En la versión teatral los personajes secundarios desaparecen y la trama se centra básicamente en las peripecias de las dos parejas que cruzan y descruzan sus vidas, con argucias amorosas, infidelidades y mentiras. Algo muy propio de los desorientados treinteañeros, no dispuestos a dejarse engatusar en una relación de por vida, pero temerosos de ver vacío el otro lado de la cama. Todo eso acompañado por las evoluciones de los actores sobre un escenario que, como nos explica Mestres, “tenía que tener esta magia y esta sugerencia, sabiendo que es todo mucho más estilizado y sintético para que pudiera sugerir, más que mostrar espacios distintos con el vértigo que tiene la propia historia y la manera de contarla. Y en ese sentido hay todo un lenguaje digamos, de musical, sobre todo las piezas más rockeras”. A ello ha contribuido poderosamente la inclusión en el espectáculo de Coque Malla que ha aportado una visión más potente a la música original, más popera en su concepto. La banda del exRonaldo la completan Mauro Mietta a los teclados, Laura Gómez, en el bajo, Sergio García, a la guitarra, y Daniel Parra, en la batería.

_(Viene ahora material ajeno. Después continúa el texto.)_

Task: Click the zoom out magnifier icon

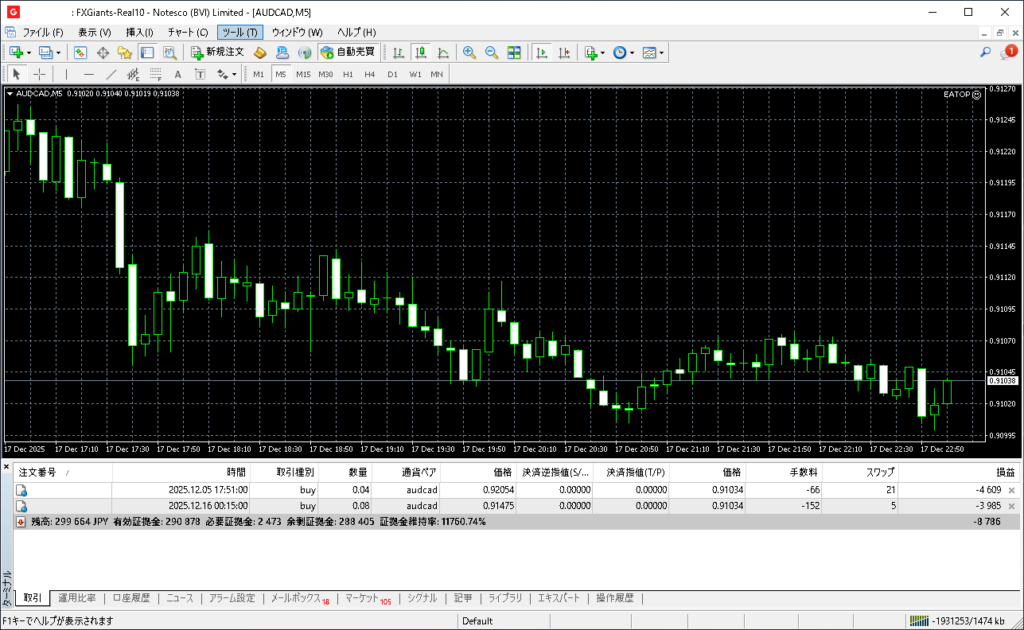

En cuanto al movimiento escénico, en opinión del director, “una de las bazas del espectáculo es precisamente la coreografía, por lo arriesgadas que son. Marta Carrasco – responsable de la coreografía- trabaja mucho desde la persona que baila, no le impone una manera de bailar, sino que de su movimiento saca la coreografía y yo creo que esto es muy rico, en el sentido de que el movimiento parte de los actores y sobre todo, le ha añadido mucho humor”.

Una vis cómica que en la película jugaba con la complicidad del espectador y que sobre el escenario aprovecha la ventaja de la inmediatez como comenta Josep María Mestres. “Es un espectáculo que no rompe la cuarta pared en un sentido estricto. El teatro nunca se hace solo, siempre se hace para el público, pero cuando hay comedia mucho más, porque necesita de su respuesta. La función es cada día distinta porque el público tiene respuestas distintas y los actores no son máquinas. Es lo bueno que tiene”.